Es gibt in dieser Methode 2 Fragerunden, welche ihr idealerweise ehrlich für euch selbst beantwortet. Lasst´ Euch einfach darauf ein (wenn Ihr wollt) und schreibt mit gerne Eure Ergebnisse bzw. Eindrücke!
Los geht´s!
1.Schritt: „Dein Problem“ analysieren
Wähle eine Eigenschaft in Form eines Adjektives aus, die `typisch´für Dich ist und die dich irgendwie `nervt´! Sei es „ängstlich“, „aufbrausend“, „chaotisch“, „eifersüchtig“, „enttäuscht“, oder eine andere. Setze es an die Stelle wo das „x“ steht ein.
- Wie wurdest Du X?
- Wie zeigt es sich am stärksten?
- Wenn Du X bist, was tust Du anders, als wenn Du NICHT X wärest?
- Welche Konsequenzen hat das `X– sein´ auf Dein Leben und Deine Beziehungen, wie spiegelt es sich dort wieder?
- Welche Deiner derzeitigen Probleme entstehen dadurch?
- Wie ist Dein Selbst-Bild, wenn Du X bist?
- Wenn ein Wunder geschehen würde und du eines morgens aufwachen würdest, OHNE X zu sein… Wie genau würde dein Leben dann aussehen? (An dieser Stelle schreibe ruhig mal einen Tagesablauf oder eine ganze Situation auf, ohne X zu sein- wie würde das aussehen? Wie sind die Reaktionen der Anderen? Wie fühlst Du dich dabei?)
2. Schritt: Externalisieren des Problems!
In diesem Schritt kommen wir nun zum Kern des Ganzen: wir wollen das Problem nicht mehr als `Teil von uns´ sehen, sondern als eine „Herausforderung, der wir gegenüber stehen“! Mache dazu folgende Schritte:
Lass´das soeben Geschriebene hinter Dir. Nimm die gleiche Eigenschaft/Adjektiv und verwandle es in ein Nominativ. Aus „ärgerlich“ wird demnach „Ärger“, aus „eifersüchtig“ wird „Eifersucht“, etc. Diesesmal setzt Du dieses Nominativ einfach dort ein, wo ein Y steht.
- Was hat Dich so verletzlich gemacht für Y, so dass es Dein Leben bestimmen konnte?
- In welchen Situationen nimmt Y üblicherweise die Überhand (dominiert es)?

######

DEINE AUFGABE: Bitte überarbeite den Text zur Externalisierung eines Problems von „- Wie wurdest“ bis „wenn Du X bist?“ und gib diesen Abschnitt mit „Folgen“ statt „Konsequenzen“ wieder. Stütze dich dabei nur auf den Text.

AUFLISTUNG:
######

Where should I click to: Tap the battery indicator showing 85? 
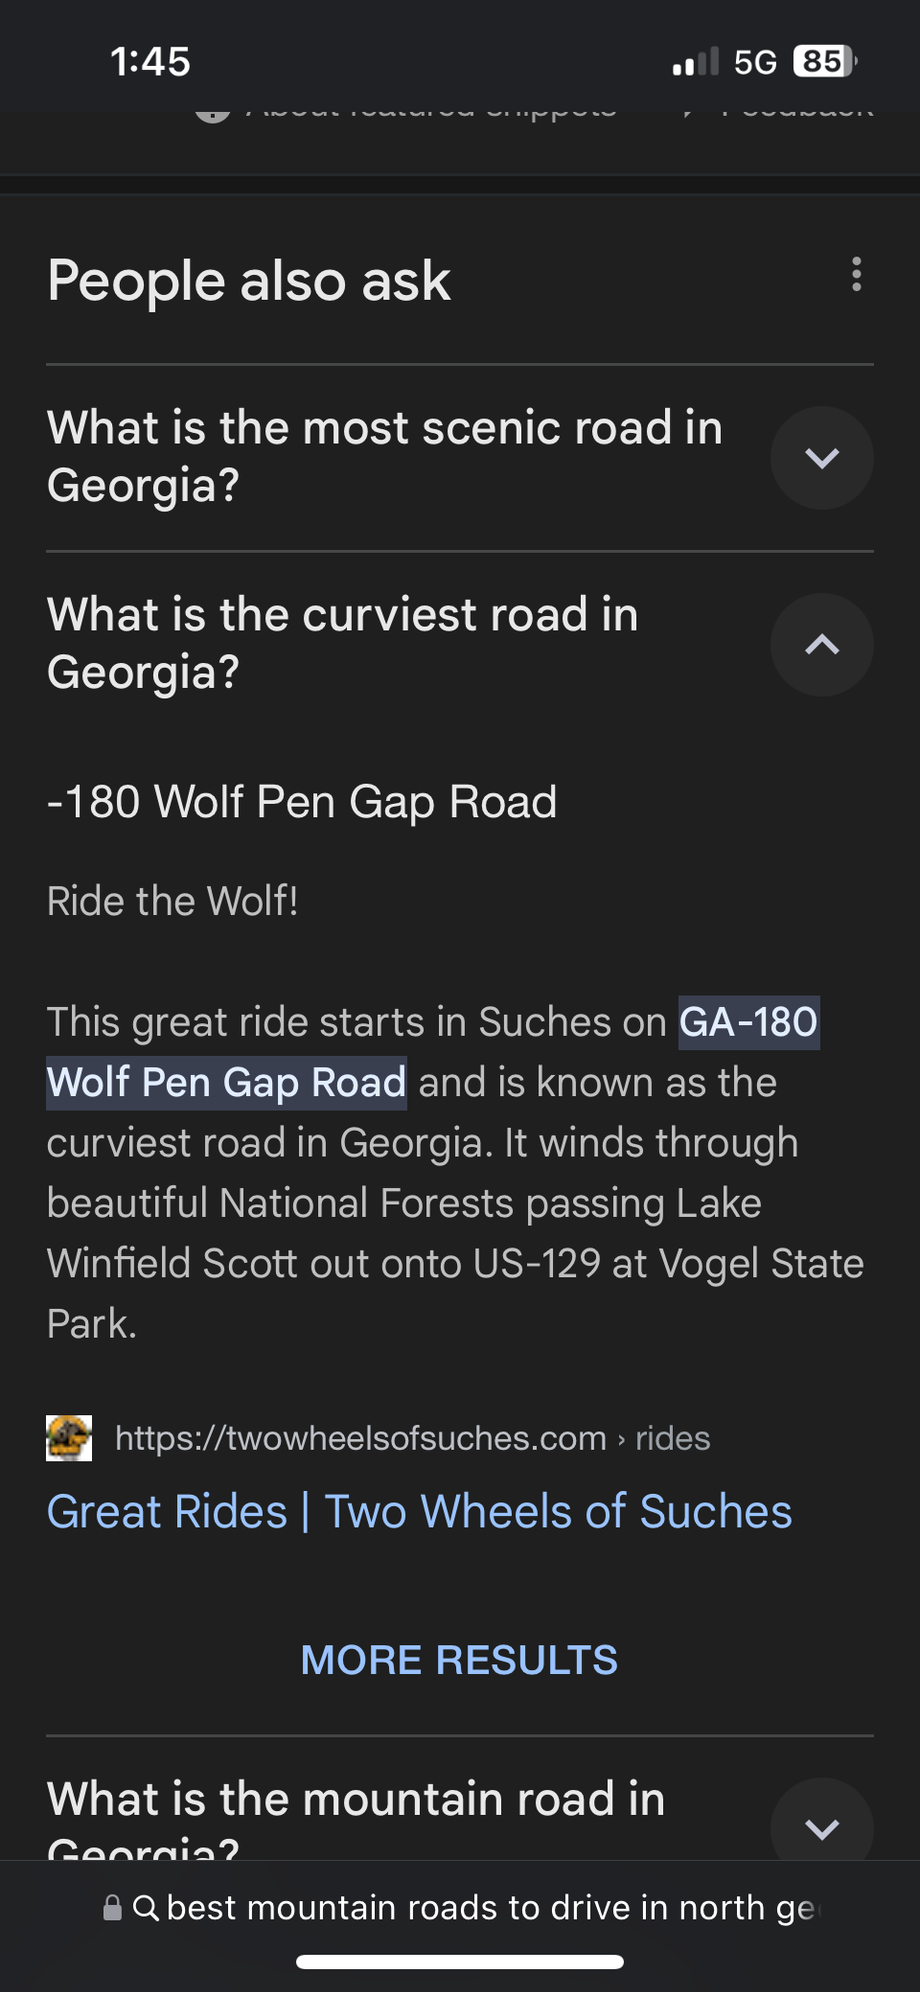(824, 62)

######

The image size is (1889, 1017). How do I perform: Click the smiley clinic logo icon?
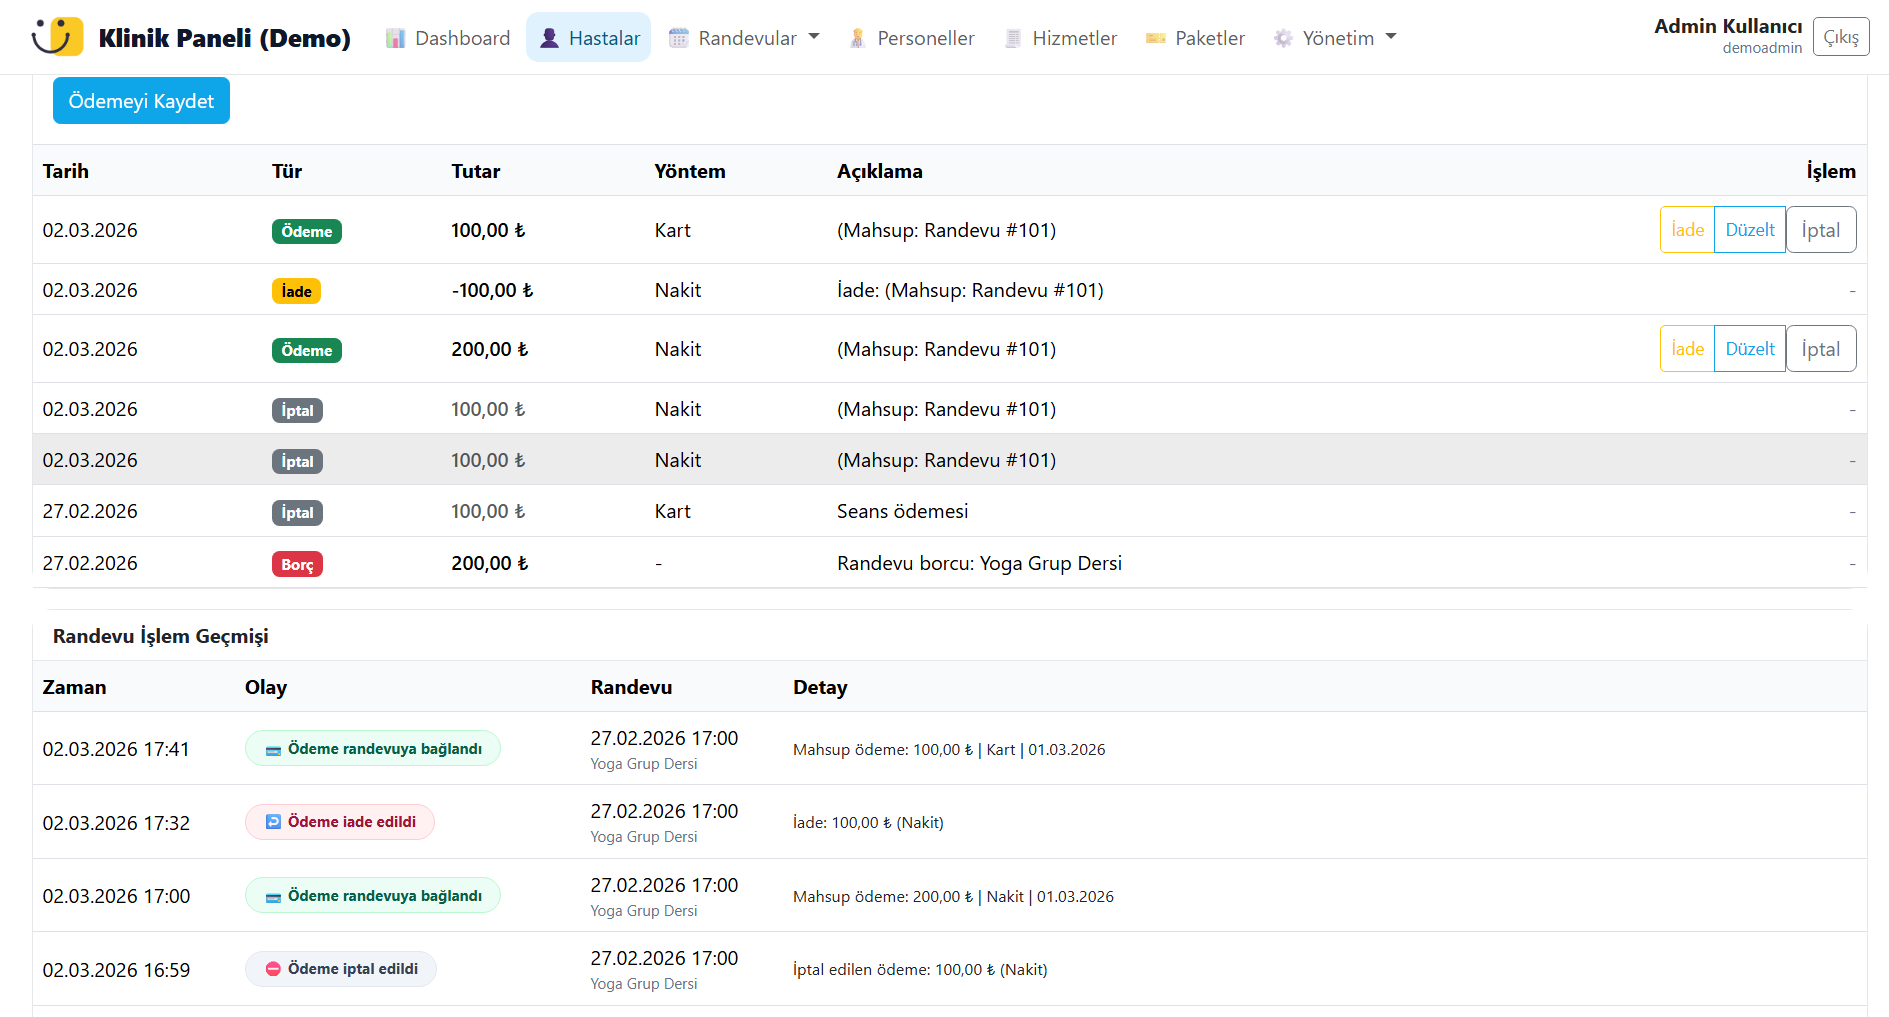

######

GELÖSTE AUFGABE:
- Wie wurdest Du X?
- Wie zeigt es sich am stärksten?
- Wenn Du X bist, was tust Du anders, als wenn Du NICHT X wärest?
- Welche Folgen hat das `X– sein´ auf Dein Leben und Deine Beziehungen, wie spiegelt es sich dort wieder?
- Welche Deiner derzeitigen Probleme entstehen dadurch?
- Wie ist Dein Selbst-Bild, wenn Du X bist?